### Directions
Take the line containing "Instruction: Start a new chat with plus icon" and every line after it to the end of the records, and copy them exactly, excluding pictures.

### Provided records
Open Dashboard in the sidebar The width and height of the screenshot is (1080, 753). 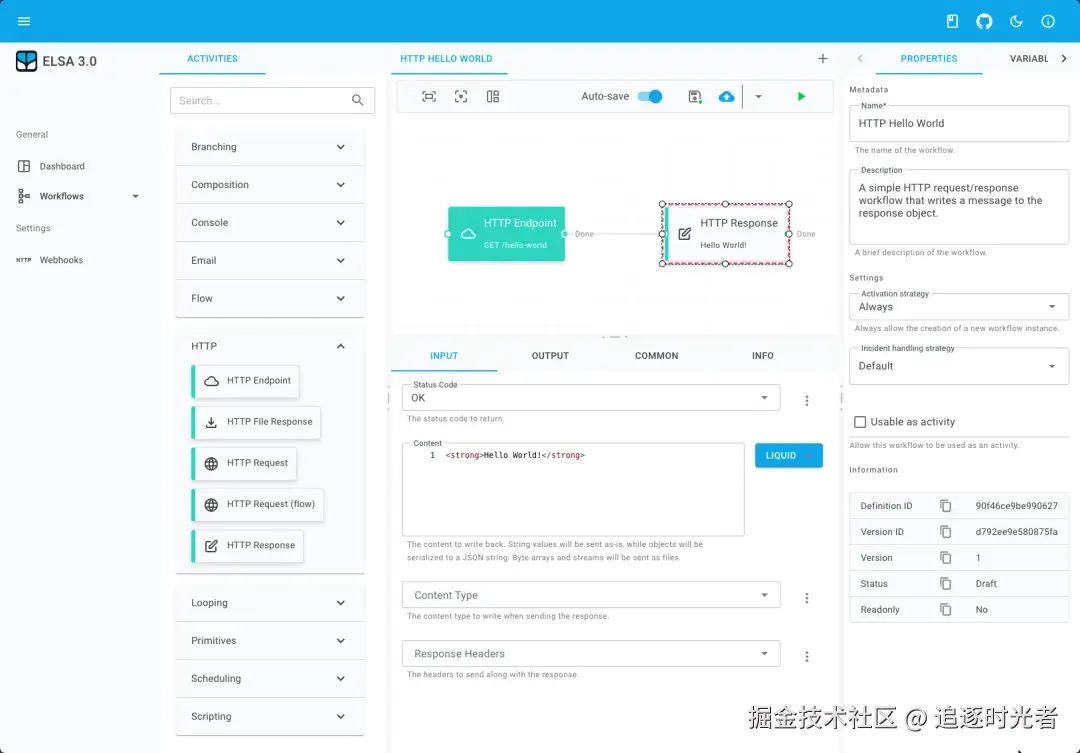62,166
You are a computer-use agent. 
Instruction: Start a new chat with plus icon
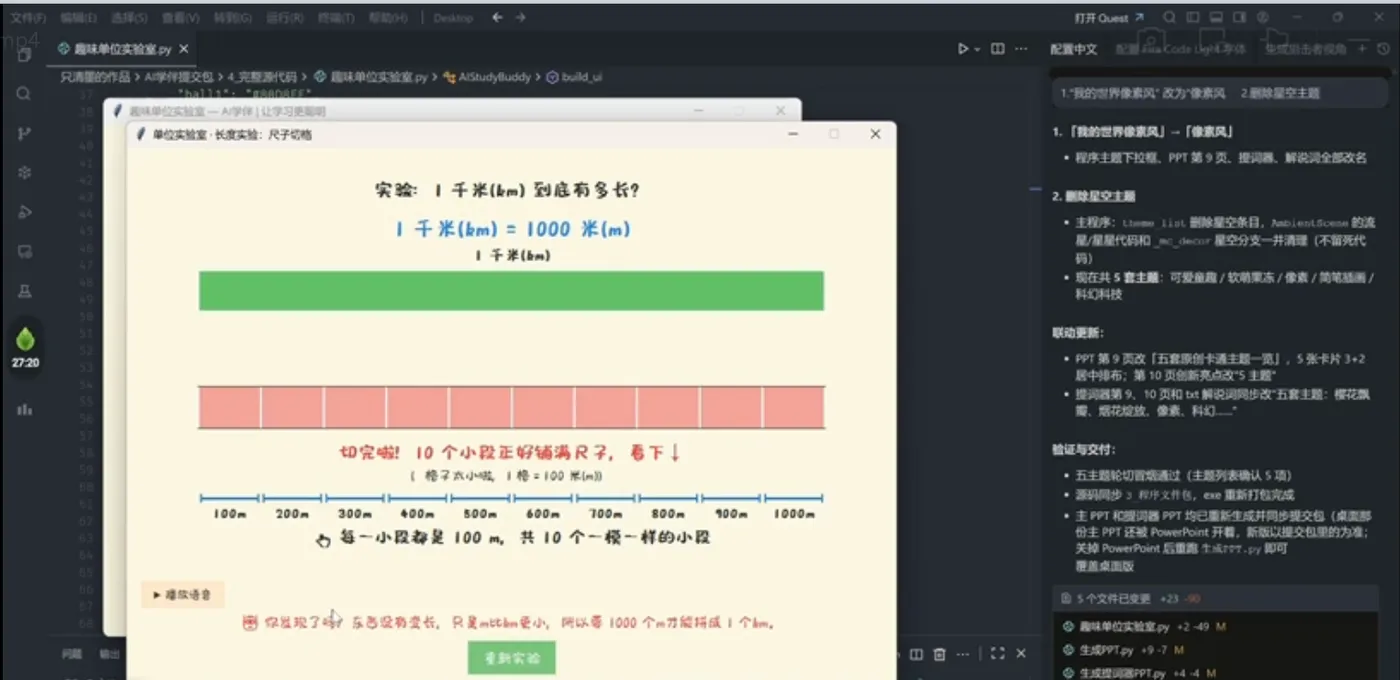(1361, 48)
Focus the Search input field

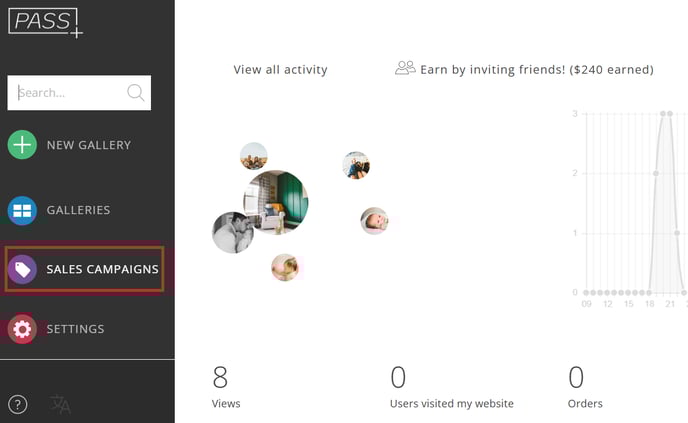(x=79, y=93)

### Exercise answer
Instruction: Start a new chat with plus icon
(1361, 48)
Focus the Search input field

(x=79, y=93)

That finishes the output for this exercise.